La eterna amistad

ALONSO J. CORRALES GAITÁN

Ciertamente no estamos acostumbrados a poner a la venta un piso o casa con todo su contenido (muebles y demás), pero teniendo en cuenta los tiempos que vivimos esto cada vez va siendo más habitual en determinados ámbitos.

No hace muchos años tuve la suerte de descubrir un caso así y visitar una casa que se ofrecía con todo su contenido. Esto es: con muebles, cuadros, mucha ropa, cristalerías, cuberterías y un elevado número de libros. Así como otros muchos objetos propios de cualquier hogar que llevaba funcionando varias décadas. El motivo era simple, fallecidos los dueños su hijo ya de avanzada edad vivía en otra población y con todas sus necesidades cubiertas, una vez recogidos algunos objetos de índole familiar optó por poner todo el resto a la venta. E inesperadamente me invita a visitar el lugar. Imposible describir lo que voy descubriendo. Muebles de los siglos XVII y XVIII sino más antiguos, figuras de jade, porcelanas, abanicos, infinidad de trofeos de caza, animales disecados, de plumas estilográficas, algunas piezas de marfil, cientos de cuadros de todo tipo, no pocos bastones y una impresionante biblioteca donde pueden estar expuestos varios miles de libros, fechados entre los siglos XVIII al XX, (muchas primeras ediciones), destacando una gran cantidad de planos de ciudades españolas y de láminas de monumentos.

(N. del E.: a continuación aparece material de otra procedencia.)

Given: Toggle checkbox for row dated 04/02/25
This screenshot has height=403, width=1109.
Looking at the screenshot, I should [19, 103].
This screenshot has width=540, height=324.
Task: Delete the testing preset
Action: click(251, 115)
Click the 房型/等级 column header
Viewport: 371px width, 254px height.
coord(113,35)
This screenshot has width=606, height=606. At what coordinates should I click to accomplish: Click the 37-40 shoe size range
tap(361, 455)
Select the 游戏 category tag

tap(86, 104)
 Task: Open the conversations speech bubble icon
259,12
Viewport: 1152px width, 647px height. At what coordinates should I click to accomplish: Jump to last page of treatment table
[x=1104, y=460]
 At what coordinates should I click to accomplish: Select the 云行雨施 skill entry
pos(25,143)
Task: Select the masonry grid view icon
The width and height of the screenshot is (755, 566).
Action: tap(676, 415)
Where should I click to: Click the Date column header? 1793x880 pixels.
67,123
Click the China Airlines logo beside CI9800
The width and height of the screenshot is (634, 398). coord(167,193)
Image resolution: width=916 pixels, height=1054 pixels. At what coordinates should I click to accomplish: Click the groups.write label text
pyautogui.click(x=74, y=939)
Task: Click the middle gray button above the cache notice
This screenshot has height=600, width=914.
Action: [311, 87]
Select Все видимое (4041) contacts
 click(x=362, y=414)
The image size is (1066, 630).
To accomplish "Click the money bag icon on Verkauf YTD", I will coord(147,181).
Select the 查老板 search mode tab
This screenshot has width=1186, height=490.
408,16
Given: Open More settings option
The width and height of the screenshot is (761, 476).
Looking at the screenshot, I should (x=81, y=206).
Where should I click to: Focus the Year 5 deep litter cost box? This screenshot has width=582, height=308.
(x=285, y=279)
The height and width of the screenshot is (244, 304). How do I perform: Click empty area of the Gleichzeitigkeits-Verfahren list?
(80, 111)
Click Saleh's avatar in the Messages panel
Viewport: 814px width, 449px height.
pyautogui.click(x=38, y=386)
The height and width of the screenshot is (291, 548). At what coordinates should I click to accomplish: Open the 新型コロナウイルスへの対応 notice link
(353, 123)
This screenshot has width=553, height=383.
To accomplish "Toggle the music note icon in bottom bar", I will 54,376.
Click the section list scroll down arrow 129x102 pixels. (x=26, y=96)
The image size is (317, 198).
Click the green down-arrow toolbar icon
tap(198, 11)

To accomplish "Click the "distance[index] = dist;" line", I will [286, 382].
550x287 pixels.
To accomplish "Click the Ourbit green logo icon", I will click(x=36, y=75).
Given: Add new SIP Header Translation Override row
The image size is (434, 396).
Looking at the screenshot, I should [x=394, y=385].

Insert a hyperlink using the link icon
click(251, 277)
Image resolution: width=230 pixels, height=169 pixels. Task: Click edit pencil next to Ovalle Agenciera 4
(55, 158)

La verdad es que no recuerdo el tiempo que pasamos allí entre aquel espacio tan cargado de arte e historia, pero de todas maneras me pareció poquísimo. Me enseñó todo lo que se ponía a la vista. Mi amigo estaba acostumbrado a aquel escenario, su niñez se había desarrollado allí entre todo esos objetos. Y una vez más su generosidad se dejó ver, en plena merienda me sorprendió entregándome dos objetos de su aprecio para que con el paso del tiempo pudiera conservarlos y recordar aquellos años en que nuestra amistad era lo más valioso que poseíamos, pensando que a pesar de nuestros caminos en la vida seguiríamos viéndonos y tratándonos.

En la actualidad cuarenta y tres años después, recuerdas aquel tiempo con nostalgia, cada vez que pasas por delante de la casa, ya transformada y con otros propietarios. Amistad que en la actualidad es difícil de encontrar.